[Data items]
** Begin **

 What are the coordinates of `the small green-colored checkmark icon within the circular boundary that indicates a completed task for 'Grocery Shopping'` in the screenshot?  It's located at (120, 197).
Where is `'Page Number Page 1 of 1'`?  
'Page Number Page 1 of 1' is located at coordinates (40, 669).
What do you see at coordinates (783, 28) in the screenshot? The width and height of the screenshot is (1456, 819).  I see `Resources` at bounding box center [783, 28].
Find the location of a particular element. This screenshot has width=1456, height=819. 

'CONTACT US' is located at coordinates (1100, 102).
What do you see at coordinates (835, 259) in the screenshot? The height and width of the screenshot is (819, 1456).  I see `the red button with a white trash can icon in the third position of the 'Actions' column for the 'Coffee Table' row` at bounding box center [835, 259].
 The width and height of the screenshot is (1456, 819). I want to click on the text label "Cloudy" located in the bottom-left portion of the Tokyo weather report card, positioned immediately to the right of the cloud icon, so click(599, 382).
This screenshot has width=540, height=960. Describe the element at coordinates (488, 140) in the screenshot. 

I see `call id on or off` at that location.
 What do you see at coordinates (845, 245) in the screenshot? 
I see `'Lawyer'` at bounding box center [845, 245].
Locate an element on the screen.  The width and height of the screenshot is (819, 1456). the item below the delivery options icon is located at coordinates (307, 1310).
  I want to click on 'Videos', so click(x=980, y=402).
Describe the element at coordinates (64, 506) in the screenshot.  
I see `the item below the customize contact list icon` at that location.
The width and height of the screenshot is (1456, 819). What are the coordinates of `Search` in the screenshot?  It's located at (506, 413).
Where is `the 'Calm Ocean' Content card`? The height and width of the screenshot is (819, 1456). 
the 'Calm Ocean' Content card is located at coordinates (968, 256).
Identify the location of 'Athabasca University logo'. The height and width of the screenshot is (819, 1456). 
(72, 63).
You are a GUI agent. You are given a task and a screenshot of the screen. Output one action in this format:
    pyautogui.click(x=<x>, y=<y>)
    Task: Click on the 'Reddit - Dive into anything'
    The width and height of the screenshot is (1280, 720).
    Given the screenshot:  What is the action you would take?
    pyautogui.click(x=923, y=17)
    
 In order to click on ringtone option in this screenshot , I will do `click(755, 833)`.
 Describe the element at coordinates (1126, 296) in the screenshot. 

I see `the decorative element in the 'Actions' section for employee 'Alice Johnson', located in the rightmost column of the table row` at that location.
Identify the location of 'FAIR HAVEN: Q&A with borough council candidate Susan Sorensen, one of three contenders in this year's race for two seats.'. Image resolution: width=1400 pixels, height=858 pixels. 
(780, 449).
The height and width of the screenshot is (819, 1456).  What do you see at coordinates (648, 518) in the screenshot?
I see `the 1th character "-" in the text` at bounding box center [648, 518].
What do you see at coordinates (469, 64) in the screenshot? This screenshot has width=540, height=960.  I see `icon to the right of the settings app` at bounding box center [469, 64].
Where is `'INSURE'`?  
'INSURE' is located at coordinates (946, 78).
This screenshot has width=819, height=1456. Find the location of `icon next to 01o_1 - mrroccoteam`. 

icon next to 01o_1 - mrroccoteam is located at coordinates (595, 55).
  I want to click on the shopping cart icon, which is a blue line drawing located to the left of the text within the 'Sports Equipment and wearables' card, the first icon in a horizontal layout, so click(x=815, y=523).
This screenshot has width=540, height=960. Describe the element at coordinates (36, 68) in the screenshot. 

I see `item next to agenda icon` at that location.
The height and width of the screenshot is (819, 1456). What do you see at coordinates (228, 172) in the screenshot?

** End **

* What you are asked to do: In the data items above, from the start through the line containing "coordinates (1100, 102).", can you switch every "screenshot" to "capture" and leave everything else the same?

* Answer to this task:
 What are the coordinates of `the small green-colored checkmark icon within the circular boundary that indicates a completed task for 'Grocery Shopping'` in the capture?  It's located at (120, 197).
Where is `'Page Number Page 1 of 1'`?  
'Page Number Page 1 of 1' is located at coordinates (40, 669).
What do you see at coordinates (783, 28) in the capture? The width and height of the capture is (1456, 819).  I see `Resources` at bounding box center [783, 28].
Find the location of a particular element. This capture has width=1456, height=819. 

'CONTACT US' is located at coordinates (1100, 102).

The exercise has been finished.